Poniżej część artykułu z La Gazetty dello Sport:
"Nie jest tajemnicą, że wielkie kluby europejskie interesują się Skriniarem, co pokazała oferta Manchesteru United opiewająca na 80 milionów euro za Słowaka, odrzucona jednak przez zarząd Nerazzurrich. Po występach w Lidze Mistrzów wartość obrońcy Interu znacznie wzrosła, a po komentarzach Spallettiego po meczu z Barceloną, łatwo zrozumieć, że Inter nawet nie rozważałby sprzedaży Słowaka za mniej niż 100 milionów euro: "Gdybym był w Barcelonie, dałbym 120 milionów euro, gdzie 20 milionów euro byłoby napiwkiem. Gdybym z kolei był w Realu Madryt, te liczby wyniosłyby 140 milionów euro, z napiwkiem o wartości 40 milionów euro ". Tak działa rynek, na którym każdy ma swoją cenę.

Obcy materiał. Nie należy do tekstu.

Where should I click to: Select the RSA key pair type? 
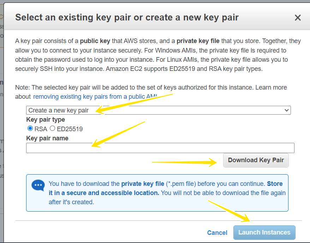pyautogui.click(x=30, y=129)
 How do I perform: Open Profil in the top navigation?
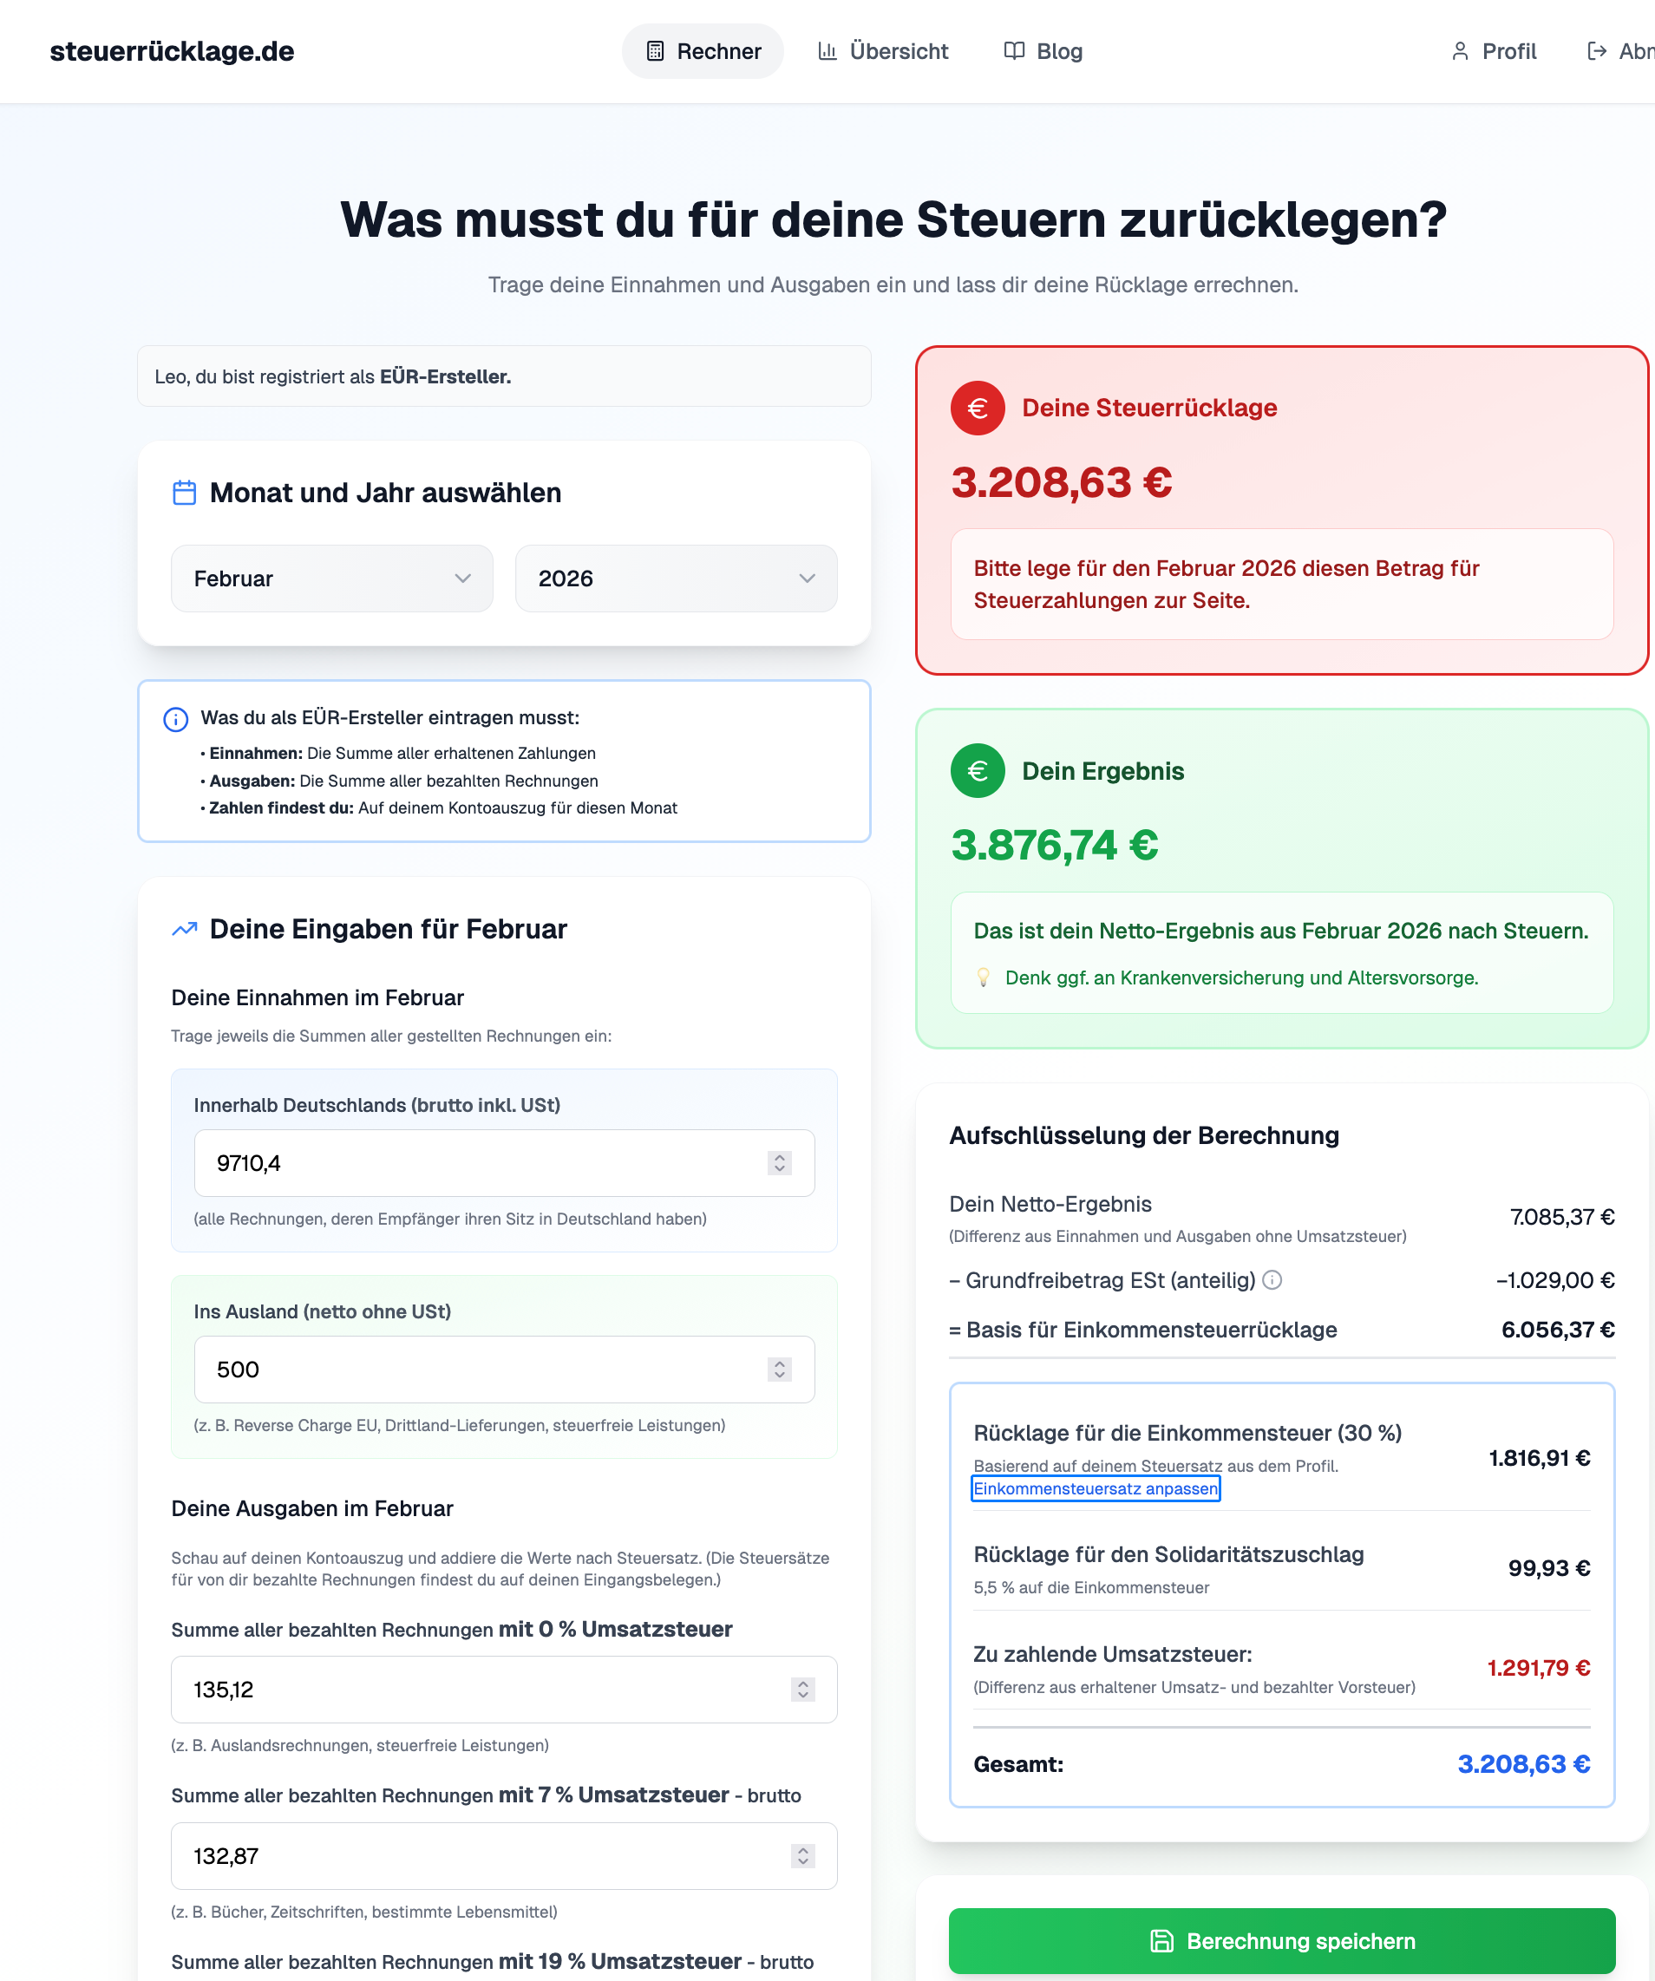[1494, 51]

"Oczywistym jest, że Inter nie ma zamiaru go sprzedać, ale jeśli przyjdzie właściwa oferta - mówimy o obrońcy - nie sposób tego nie zrobić, zwłaszcza, że od trzech miesięcy trwają rozmowy odnośnie nowego kontraktu. Były gracz Sampdorii Genua zarabia 1,7 miliona euro netto na sezon, a jego wynagrodzenie będzie podnoszone co roku od 2019 do 2022, kiedy umowa będzie wygasać. Po zeszłym sezonie, Inter zaoferował 50% podwyżki, co oznacza 2,5 miliona euro rocznie do 2023 roku. Gracz Interu jednak obecnie się waha, częściowo dlatego, że chce 3 miliony euro rocznie, a częściowo dlatego, że jest ciekawy ofert z innych klubów. Trudno byłoby odmówić drużynom takim jak Barcelona czy Real Madryt."